Ce faisant, il dégage la richesse de ces œuvres : ainsi, le fameux conflit entre le gros rancher et le petit fermier illustre, mieux qu’un traité philosophique ou un discours politique, la problématique de la « propriété du sol » et de la « légitimité du primo-arrivant » ; le simple fait de voir un Indien sur l’écran nous pousse à nous interroger sur la notion de « bon sauvage » ; la manière de montrer ces Indiens, des premiers westerns racistes à ceux, pétris de mauvaise conscience, des années cinquante, dévoile mieux qu’un cours d’Histoire l’hypocrisie de la société américaine, son refus d’admettre qu’elle s’est construite sur un vol et un génocide ; enfin, le combat entre le shérif isolé et le bandit puissant nous fait comprendre, mieux que la lecture intégrale de la Constitution ou du Code civil, la belle formule de Robert Badinter : « opposer la force de la loi à la loi du plus fort ». 

 

Richard Widmark (colonel James Bowie), John Wayne (Davy Crockett) et une centaine de braves sacrifiés à Fort Alamo dans un combat inégal contre les milliers d’hommes du général mexicain Santa Anna, pour permettre que s’organise l’armée de l’indépendance texane (Alamo, réalisé par John Wayne, 1960)

 

Parce qu’il émane d’un pays fondé sur les Lumières et qui cherche, depuis le XIXe siècle, à accomplir sa « Destinée manifeste », le western, en tant que récit national, est donc automatiquement une réflexion sur les Lumières, sur les concepts fondateurs de Liberté et de Justice, et sur l’usage (bon ou mauvais) qu’on peut en faire au cœur d’un territoire dit « primitif ».

 

Dustin Hoffman est « Little Big Man » dans le film d’Arthur Penn (1971), l’histoire d’un Indien témoin du massacre de Little Big Horn qui sera plus tard adopté par un pasteur blanc après le massacre de toute sa tribu…

 

Vous me direz que toutes ces idées ont été depuis fort longtemps analysées dans des centaines d’ouvrages de cinéma ou d’Histoire. Certes. Mais, d’une part, Mairet ne prétend pas à autre chose que de faire une synthèse didactique à l’usage des étudiants d’aujourd’hui, sachant que ces jeunes, malheureusement, se désintéressent quelque peu du genre ; d’autre part, il a compris que les westerns sont si bien articulés, si bien pensés par leurs créateurs, qu’il suffit de raconter encore et encore leur intrigue pour être de nouveau enchanté, sans même voir une seule image ! 

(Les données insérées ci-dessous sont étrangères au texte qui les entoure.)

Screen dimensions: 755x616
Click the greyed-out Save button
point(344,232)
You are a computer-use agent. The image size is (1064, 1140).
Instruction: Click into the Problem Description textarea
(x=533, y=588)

C’est aussi comme cela, en lisant un conte, en transmettant simplement le plaisir et l’intelligence de son déroulement, qu’on fait réfléchir les jeunes générations à l’Histoire des hommes. 

 

 

Claude Monnier

Gérard Mairet, Politique du western, Presses universitaires de Vincennes, collection « libre cours », 173 pages, avril 2018, 10 euros

 

(1) Même s’il admet leur qualité, Mairet écarte de son étude les westerns italiens qui, selon lui, ne peuvent pas porter, et pour cause, l’essence de l’Amérique.